После того как — вопреки вашему желанию — нацисты прокрались к власти, они возомнили, что «радость бытия» состоит в тайной лжи и в тайных убийствах. С гневом и презрением относились вы к тому, что они творили. Из ваших рядов, берлинцы, вышла целая когорта героев, которые пожертвовали жизнью во имя избавления Германии от ужаса. Среди вас были не только соучастники открытых преступлений, которые совершались в течение шести лет, предшествовавших войне — среди вас были также жертвы этих преступлений; их — значительно больше.

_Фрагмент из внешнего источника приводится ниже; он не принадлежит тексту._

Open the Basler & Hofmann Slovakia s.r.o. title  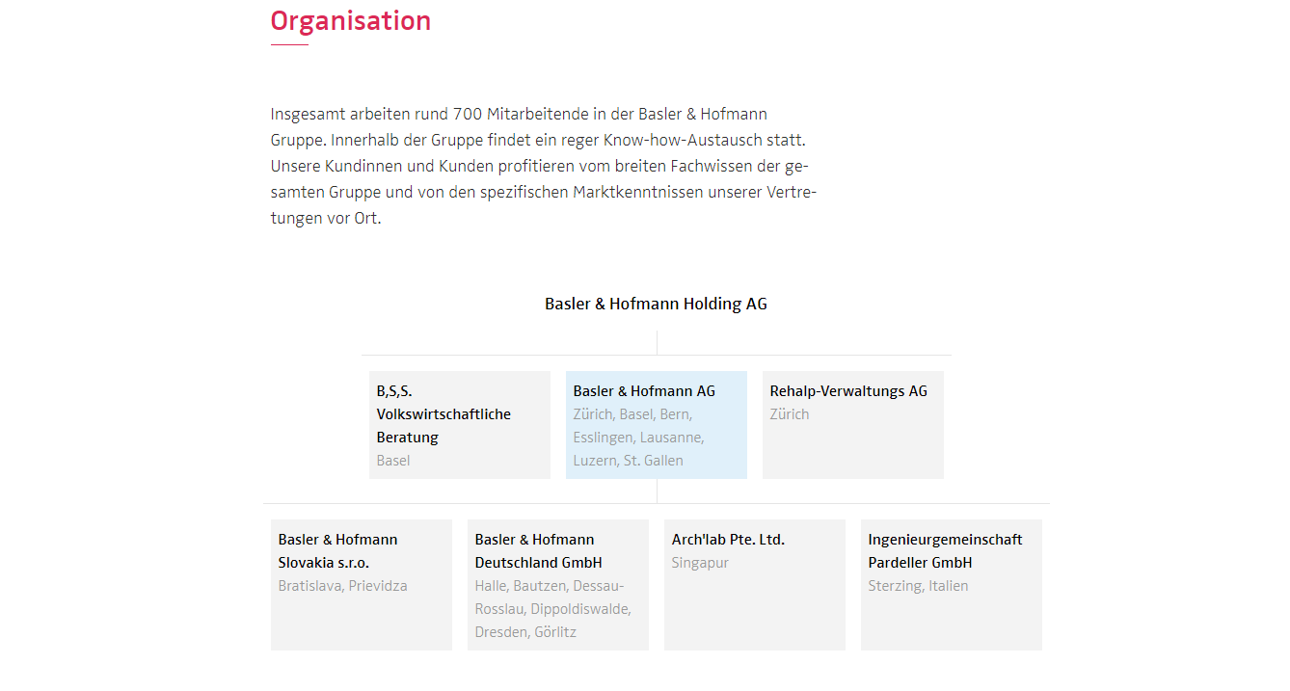(337, 551)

Последовала война: последние шесть лет нацистского владычества. И вот тогда, наконец, все немцы, которые недостойны называться этим именем, все равнодушные немцы получили по заслугам за то, что позволили нацистам зайти так далеко, и не только позволили, но даже поддержали их.

Их не поддерживали широкие массы берлинцев, которые с глубоким сомнением взирали на попытки установления мирового господства и ограбления мира. Их поддерживали только спекулянты и безумцы. Мы плохо бы знали Берлин, если бы это было иначе.

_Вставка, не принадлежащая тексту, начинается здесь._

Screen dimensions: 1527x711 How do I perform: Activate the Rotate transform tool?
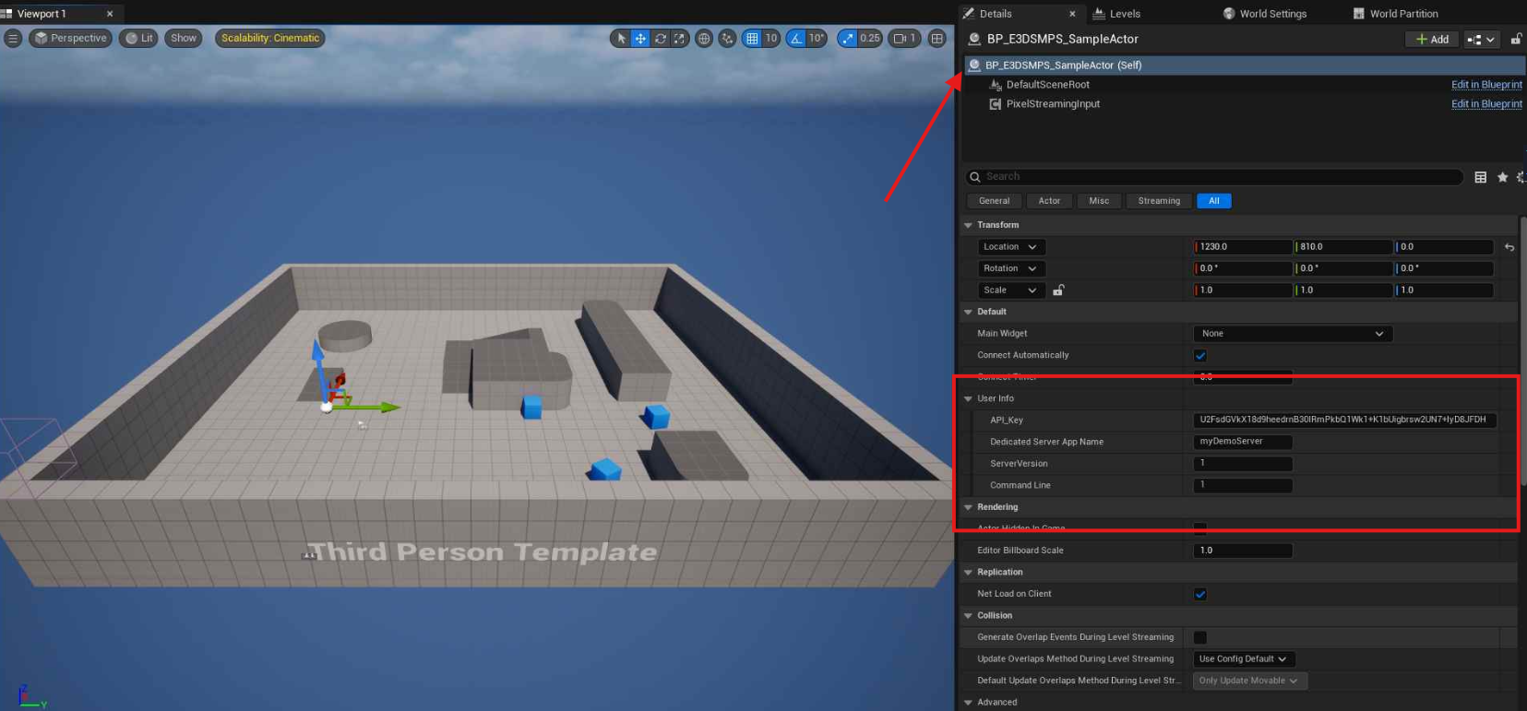point(660,39)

Те, кто подвергся вашему нападению, должны были защищать свою жизнь и свою родину от войск преступного авантюриста (к сожалению, эти войска состояли из немцев). Они не могут знать обо всем. В былые времена и они восторгались городом. Весь мир знал о вас, высокосознательные рабочие Берлина. Ваш свободный ум и духовные запросы, ваши могучие организации, ваше стремление к социальной правде — все это вызывало уважение повсюду, все это служило образцом для других народов.

Бесчисленные знатоки высоко оценивали духовную жизнь Берлина, которая отнюдь не сводилась к деятельности мыслителей и служителей искусств, ибо никакой узкий круг людей не может претендовать на то, что представляет всю духовную жизнь Берлина. Только массы могут представлять ее, и только они имеют право на это.

Оставшиеся в живых интеллигенты помнят, как поддерживали связь с берлинскими массами. Большего удовлетворения они не испытывали за всю свою долгую жизнь. Оживленные разговоры, письма, людские толпы и их доверие, наши выступления в магазинах на Германплатце и в Веддинге, наконец ваши шествия и демонстрации, уличные бои — все это для того, чтобы предотвратить беду, нависшую над страной.

Не мы победили нашего врага, врага Берлина, Германии, всего мира. Это пришлось совершить за нас другим. Мы боролись нерешительно, мы заранее оплакивали свое поражение. И вот результат. Покорившаяся насилию Германия словно лишилась всякого рассудка; она принялась вымещать на других несправедливости, которые перенесла сама.